── Raw data

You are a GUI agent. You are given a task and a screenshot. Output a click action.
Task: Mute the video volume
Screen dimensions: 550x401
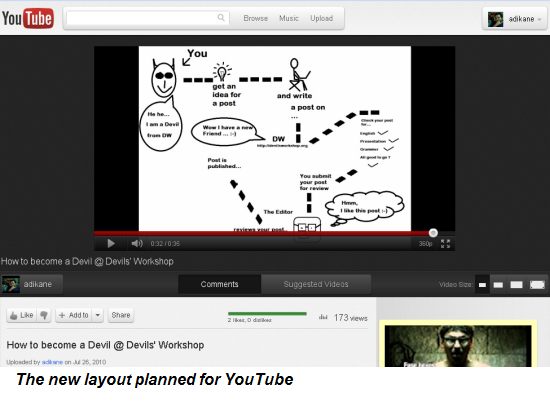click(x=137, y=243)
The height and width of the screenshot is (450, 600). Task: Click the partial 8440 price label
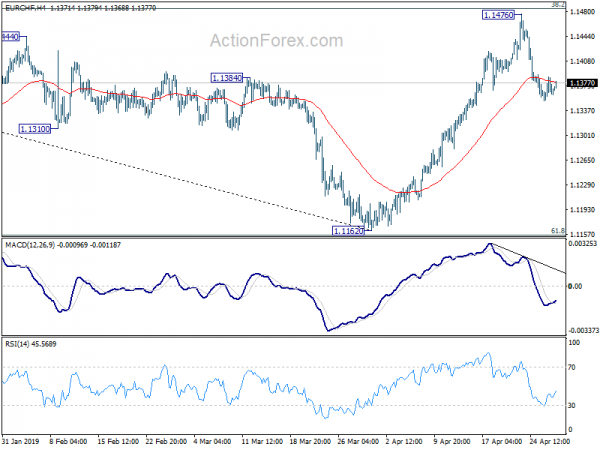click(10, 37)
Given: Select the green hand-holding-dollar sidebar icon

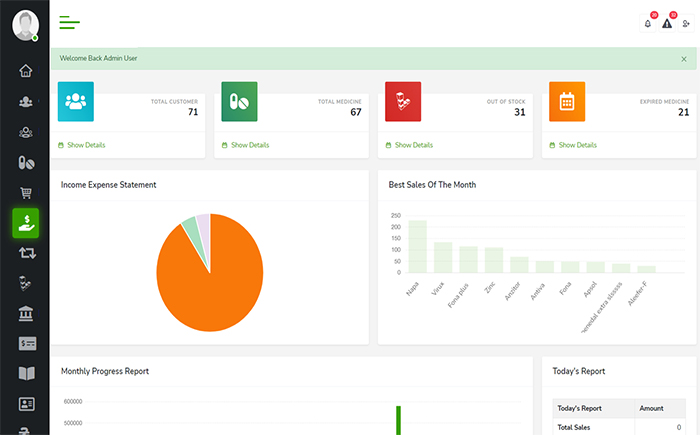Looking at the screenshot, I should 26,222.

────
── Raw data

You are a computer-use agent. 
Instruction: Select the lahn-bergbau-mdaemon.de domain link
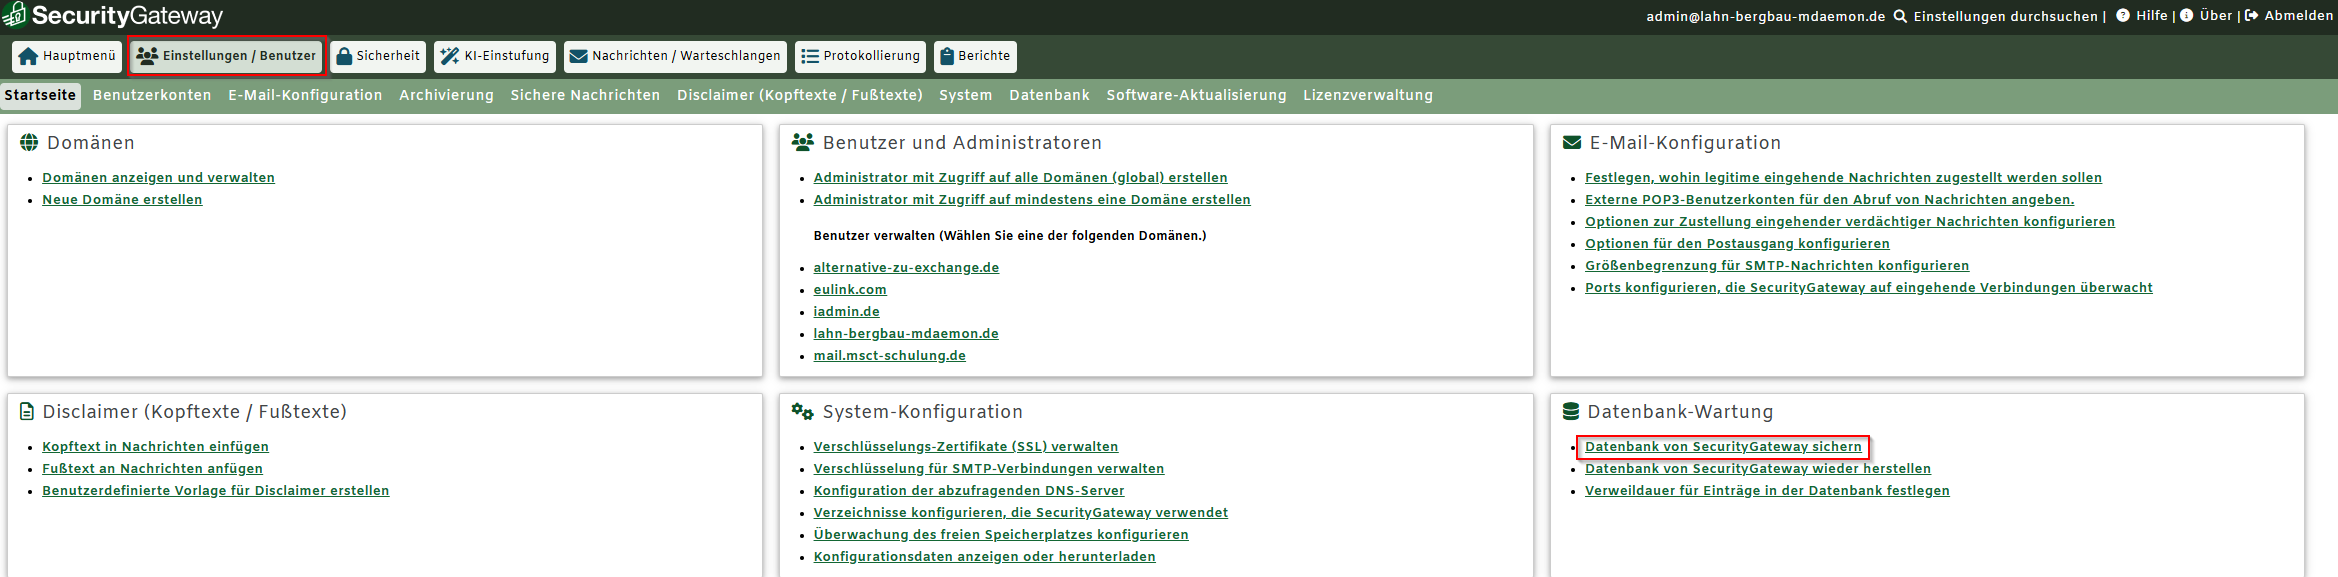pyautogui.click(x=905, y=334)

────

§ **Problem description**:
State the number of lines in the records that contain the string "agent". Nothing else is needed.

§ **Solved problem**:
2